Previously, hospitals would get defensive when pharmacies would encroach on their turf and potential reimbursement, Deines said. Now, with the focus on preventive medicine, hospitals champion and promote these types of programs, he said. That shift is taking place across the healthcare industry.
Deines Pharmacy is part of a national clinically integrated network of pharmacists that started in North Carolina. The Community Pharmacy Enhanced Services Network works with insurers to identify ways to better coordinate care for consumers with chronic conditions.
The pharmacy also participates in a pharmacist e-care plan through a pilot project with the Centers for Disease Control and Prevention. Every time pharmacists give a flu shot, they send that data to a statewide network that is integrated with electronic health records, helping to reduce unnecessary care, Deines said.
“We have to close that loop somehow,” he said. “It’s a thought shift for providers. As things get tougher, physicians are looking at us as part of the team.”
The Alabama Hospital Association is also working with Blue Cross and Blue Shield of Alabama to reimburse rural hospitals for imaging and diagnostic services at the same rate as outpatient facilities. While it’s a discounted rate, that could increase access and provide some business for rural providers, Howard said.
As for L.V. Stabler Hospital in Greenville, Ala., more changes are coming.
Administrators will probably change the name of the hospital to mark a fresh start, McClendon said.

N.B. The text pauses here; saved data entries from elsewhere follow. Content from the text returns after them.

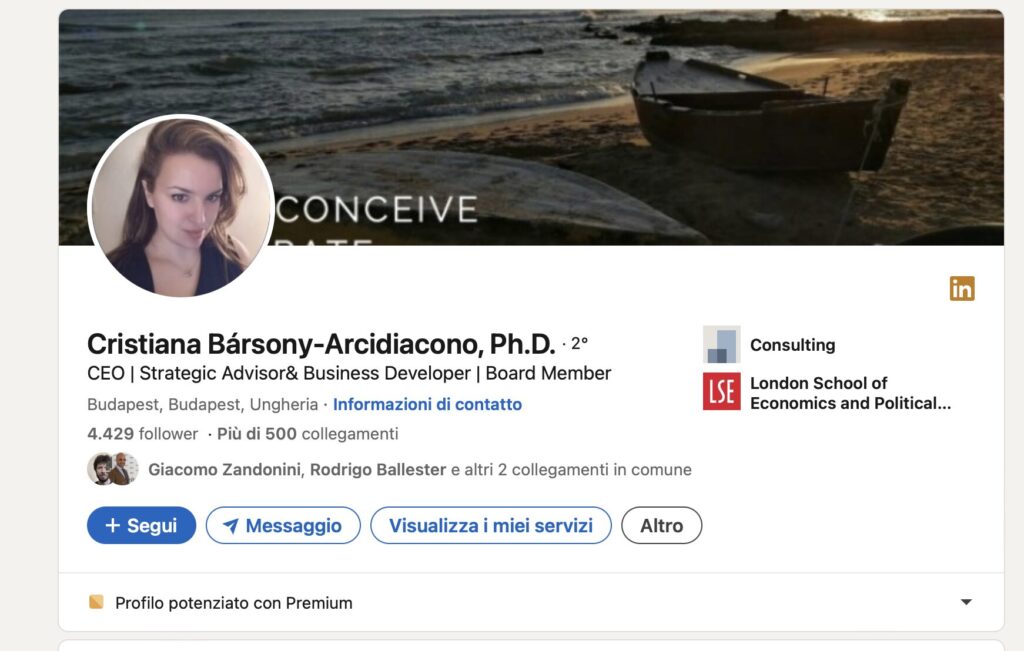Click the Visualizza i miei servizi button
The height and width of the screenshot is (651, 1024).
pos(490,525)
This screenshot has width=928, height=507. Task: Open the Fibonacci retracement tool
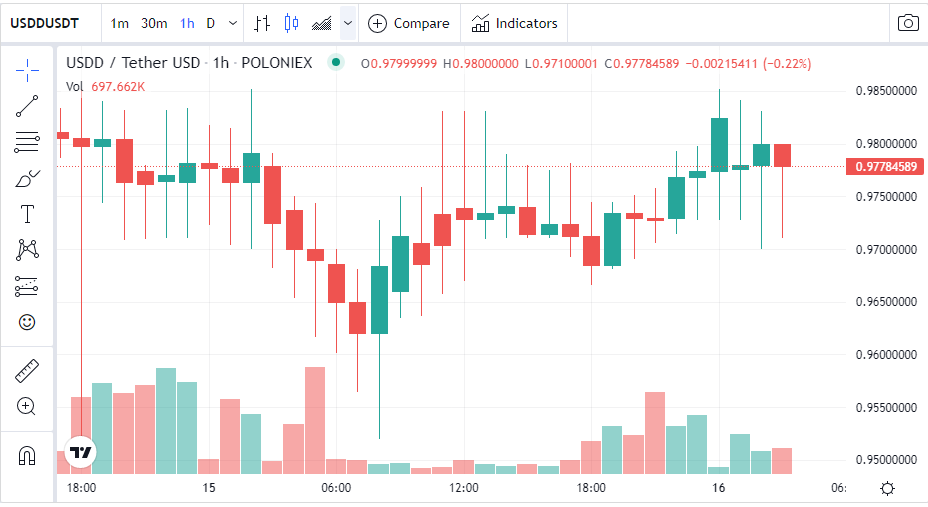point(27,142)
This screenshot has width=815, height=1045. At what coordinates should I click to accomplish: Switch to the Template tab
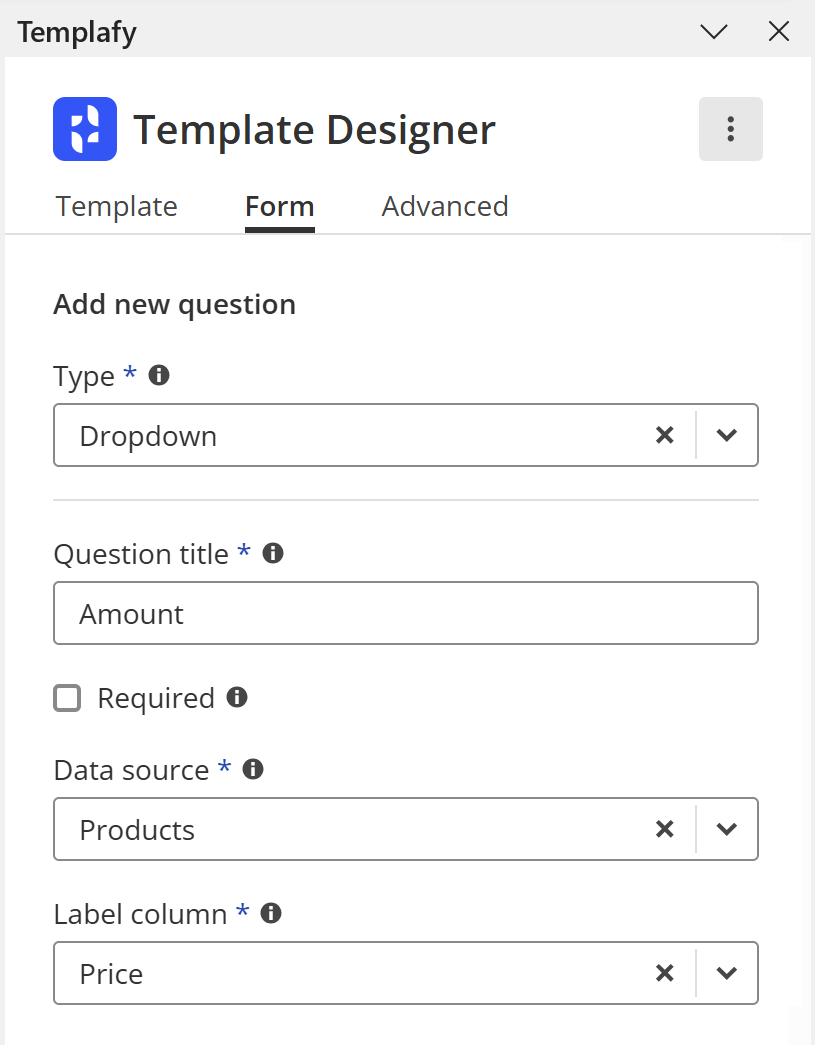tap(117, 206)
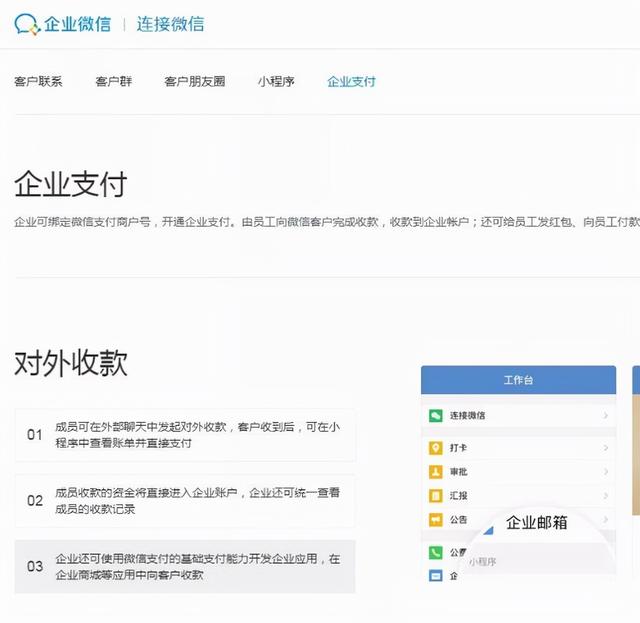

McClendon hosts a radio show after each city council meeting to keep Greenville residents informed. He also speaks at chamber of commerce events.
Public officials and healthcare executives have a responsibility to keep a running dialogue with the community, McClendon said.
“We do not need to try to be everything to everyone,” he said. “We need to figure out what you need to do that fits our community.”